• **RECORDS**:

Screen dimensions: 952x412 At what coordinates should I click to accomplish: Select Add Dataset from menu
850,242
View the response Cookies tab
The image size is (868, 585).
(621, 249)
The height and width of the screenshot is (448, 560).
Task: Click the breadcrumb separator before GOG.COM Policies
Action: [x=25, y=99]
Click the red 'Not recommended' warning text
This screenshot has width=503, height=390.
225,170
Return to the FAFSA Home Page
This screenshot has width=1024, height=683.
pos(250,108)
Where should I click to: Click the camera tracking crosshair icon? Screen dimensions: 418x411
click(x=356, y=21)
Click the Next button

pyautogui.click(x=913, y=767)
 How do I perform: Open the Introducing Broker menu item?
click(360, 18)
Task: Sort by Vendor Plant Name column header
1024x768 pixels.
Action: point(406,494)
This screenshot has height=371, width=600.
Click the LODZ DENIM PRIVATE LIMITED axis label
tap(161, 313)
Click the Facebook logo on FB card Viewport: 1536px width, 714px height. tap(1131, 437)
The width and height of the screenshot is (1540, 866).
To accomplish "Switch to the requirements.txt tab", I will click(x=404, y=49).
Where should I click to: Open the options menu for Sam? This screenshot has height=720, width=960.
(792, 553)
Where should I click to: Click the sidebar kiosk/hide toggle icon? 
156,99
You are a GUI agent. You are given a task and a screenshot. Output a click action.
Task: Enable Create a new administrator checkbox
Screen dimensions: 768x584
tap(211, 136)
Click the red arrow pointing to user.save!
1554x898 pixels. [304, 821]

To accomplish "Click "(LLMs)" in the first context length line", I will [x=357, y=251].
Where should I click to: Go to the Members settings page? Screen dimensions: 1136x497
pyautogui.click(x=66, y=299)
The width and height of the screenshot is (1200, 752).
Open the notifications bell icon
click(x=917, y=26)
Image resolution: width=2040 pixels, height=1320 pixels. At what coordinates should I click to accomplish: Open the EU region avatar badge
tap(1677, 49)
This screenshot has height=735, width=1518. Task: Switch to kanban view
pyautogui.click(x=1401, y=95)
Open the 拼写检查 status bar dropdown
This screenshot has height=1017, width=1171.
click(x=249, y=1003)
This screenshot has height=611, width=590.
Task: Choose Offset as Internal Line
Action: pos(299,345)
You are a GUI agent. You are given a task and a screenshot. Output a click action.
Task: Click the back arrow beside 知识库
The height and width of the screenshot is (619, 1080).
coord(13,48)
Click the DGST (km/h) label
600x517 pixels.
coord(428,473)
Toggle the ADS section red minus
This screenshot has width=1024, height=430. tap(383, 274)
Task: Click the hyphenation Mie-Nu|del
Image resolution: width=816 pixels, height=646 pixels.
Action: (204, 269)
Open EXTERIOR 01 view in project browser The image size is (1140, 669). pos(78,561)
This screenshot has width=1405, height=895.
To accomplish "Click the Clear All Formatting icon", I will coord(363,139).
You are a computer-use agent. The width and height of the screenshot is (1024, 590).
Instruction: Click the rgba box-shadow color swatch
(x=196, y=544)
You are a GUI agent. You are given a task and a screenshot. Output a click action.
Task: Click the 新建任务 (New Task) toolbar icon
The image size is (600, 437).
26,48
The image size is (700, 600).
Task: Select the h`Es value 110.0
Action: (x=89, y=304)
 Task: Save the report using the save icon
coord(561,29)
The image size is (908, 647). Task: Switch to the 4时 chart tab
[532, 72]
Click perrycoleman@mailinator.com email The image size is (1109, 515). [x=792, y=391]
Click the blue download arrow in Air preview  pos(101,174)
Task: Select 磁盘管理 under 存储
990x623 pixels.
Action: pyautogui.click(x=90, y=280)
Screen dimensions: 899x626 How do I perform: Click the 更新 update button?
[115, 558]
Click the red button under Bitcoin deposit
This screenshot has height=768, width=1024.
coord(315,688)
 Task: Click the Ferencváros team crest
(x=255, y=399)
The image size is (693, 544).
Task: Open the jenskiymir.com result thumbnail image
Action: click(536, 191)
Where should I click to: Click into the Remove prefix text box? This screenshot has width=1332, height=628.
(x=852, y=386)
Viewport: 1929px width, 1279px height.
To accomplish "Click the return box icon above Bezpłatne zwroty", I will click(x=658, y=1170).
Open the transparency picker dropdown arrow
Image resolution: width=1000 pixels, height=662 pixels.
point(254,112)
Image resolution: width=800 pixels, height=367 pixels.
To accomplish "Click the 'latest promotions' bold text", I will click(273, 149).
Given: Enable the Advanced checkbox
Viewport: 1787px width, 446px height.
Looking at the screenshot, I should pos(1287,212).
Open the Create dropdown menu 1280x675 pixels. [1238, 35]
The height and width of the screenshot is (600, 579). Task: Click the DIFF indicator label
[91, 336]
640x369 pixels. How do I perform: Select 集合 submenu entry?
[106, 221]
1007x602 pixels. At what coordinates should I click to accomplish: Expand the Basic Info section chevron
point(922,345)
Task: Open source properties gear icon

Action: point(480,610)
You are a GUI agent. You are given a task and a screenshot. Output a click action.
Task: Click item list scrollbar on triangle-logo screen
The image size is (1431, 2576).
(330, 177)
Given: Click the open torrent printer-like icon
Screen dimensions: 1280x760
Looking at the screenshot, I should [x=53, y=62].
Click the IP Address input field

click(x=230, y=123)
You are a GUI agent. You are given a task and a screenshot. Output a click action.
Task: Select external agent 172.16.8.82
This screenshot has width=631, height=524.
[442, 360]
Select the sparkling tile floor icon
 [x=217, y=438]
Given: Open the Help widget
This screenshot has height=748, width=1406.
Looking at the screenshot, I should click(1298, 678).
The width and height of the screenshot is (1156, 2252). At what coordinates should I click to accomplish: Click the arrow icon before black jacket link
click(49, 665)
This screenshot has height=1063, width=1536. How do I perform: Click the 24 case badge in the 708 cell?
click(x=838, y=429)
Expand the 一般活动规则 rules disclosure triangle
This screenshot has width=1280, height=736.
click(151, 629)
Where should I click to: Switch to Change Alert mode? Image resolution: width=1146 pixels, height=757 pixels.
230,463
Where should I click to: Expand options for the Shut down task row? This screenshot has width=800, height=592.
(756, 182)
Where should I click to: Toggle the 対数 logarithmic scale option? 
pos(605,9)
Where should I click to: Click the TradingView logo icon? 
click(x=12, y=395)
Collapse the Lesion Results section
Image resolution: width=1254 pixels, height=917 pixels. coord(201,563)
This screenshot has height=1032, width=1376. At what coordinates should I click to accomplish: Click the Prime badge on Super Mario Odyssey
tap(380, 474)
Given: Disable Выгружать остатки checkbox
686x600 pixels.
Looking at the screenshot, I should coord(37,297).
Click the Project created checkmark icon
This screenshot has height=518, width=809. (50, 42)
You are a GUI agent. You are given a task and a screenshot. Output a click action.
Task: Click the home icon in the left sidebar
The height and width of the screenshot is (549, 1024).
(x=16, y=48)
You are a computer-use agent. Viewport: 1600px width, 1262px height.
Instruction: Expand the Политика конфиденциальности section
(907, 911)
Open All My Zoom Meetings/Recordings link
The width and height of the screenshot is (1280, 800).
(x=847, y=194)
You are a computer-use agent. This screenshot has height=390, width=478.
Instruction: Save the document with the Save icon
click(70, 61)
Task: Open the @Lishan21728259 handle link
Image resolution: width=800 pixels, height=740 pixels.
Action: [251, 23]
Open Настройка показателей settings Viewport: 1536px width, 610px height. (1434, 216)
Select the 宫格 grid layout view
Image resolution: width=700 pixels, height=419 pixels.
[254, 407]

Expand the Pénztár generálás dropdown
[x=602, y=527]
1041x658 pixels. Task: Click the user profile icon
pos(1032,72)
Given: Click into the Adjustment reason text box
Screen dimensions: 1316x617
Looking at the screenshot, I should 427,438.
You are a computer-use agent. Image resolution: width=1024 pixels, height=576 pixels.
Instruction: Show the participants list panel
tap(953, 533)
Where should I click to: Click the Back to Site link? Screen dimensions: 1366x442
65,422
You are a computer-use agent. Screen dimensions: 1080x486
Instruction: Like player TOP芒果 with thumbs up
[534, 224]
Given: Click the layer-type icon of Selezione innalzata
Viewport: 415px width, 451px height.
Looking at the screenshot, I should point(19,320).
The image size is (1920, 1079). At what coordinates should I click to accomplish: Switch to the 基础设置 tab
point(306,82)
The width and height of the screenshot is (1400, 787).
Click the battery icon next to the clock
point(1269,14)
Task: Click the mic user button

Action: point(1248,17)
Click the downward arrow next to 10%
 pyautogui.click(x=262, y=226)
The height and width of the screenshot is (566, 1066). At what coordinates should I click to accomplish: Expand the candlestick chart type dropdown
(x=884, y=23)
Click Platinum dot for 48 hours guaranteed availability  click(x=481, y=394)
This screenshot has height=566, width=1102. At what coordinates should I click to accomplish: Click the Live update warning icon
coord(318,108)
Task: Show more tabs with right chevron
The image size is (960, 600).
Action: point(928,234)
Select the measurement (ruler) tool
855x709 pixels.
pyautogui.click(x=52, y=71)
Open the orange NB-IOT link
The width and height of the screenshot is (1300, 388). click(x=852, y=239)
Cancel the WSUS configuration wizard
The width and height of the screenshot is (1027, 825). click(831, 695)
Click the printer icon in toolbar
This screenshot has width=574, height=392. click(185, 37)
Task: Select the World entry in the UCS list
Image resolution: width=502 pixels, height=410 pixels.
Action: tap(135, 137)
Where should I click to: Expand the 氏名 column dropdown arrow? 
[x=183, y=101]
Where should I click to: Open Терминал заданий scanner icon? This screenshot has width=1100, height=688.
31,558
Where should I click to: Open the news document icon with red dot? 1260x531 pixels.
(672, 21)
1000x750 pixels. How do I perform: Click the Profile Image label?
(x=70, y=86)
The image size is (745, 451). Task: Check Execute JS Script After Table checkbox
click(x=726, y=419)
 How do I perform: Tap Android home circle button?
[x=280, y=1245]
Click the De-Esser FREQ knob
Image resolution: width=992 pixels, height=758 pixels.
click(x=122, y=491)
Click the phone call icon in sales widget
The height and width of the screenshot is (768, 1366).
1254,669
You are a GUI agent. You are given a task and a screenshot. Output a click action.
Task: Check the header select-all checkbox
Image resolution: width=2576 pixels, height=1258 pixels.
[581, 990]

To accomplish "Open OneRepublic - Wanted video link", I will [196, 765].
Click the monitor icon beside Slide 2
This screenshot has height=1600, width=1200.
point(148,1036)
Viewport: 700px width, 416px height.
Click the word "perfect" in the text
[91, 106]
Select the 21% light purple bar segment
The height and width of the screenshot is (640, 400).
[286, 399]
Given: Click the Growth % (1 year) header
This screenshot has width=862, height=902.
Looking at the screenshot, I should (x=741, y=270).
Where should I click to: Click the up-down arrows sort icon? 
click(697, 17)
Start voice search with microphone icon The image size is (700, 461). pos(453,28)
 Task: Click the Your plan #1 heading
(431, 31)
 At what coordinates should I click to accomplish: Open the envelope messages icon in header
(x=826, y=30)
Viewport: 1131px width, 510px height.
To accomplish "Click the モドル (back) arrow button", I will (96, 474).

• **TASK INSTRUCTIONS**:
Nothing but the lines from the one that contains "Given: Click the Growth % (1 year) header" to the end of the listing should be given again, each exactly as it appears.

• **SOLUTION TO THIS TASK**:
Given: Click the Growth % (1 year) header
This screenshot has width=862, height=902.
Looking at the screenshot, I should (x=741, y=270).
Where should I click to: Click the up-down arrows sort icon? 
click(697, 17)
Start voice search with microphone icon The image size is (700, 461). pos(453,28)
 Task: Click the Your plan #1 heading
(431, 31)
 At what coordinates should I click to accomplish: Open the envelope messages icon in header
(x=826, y=30)
Viewport: 1131px width, 510px height.
To accomplish "Click the モドル (back) arrow button", I will (96, 474).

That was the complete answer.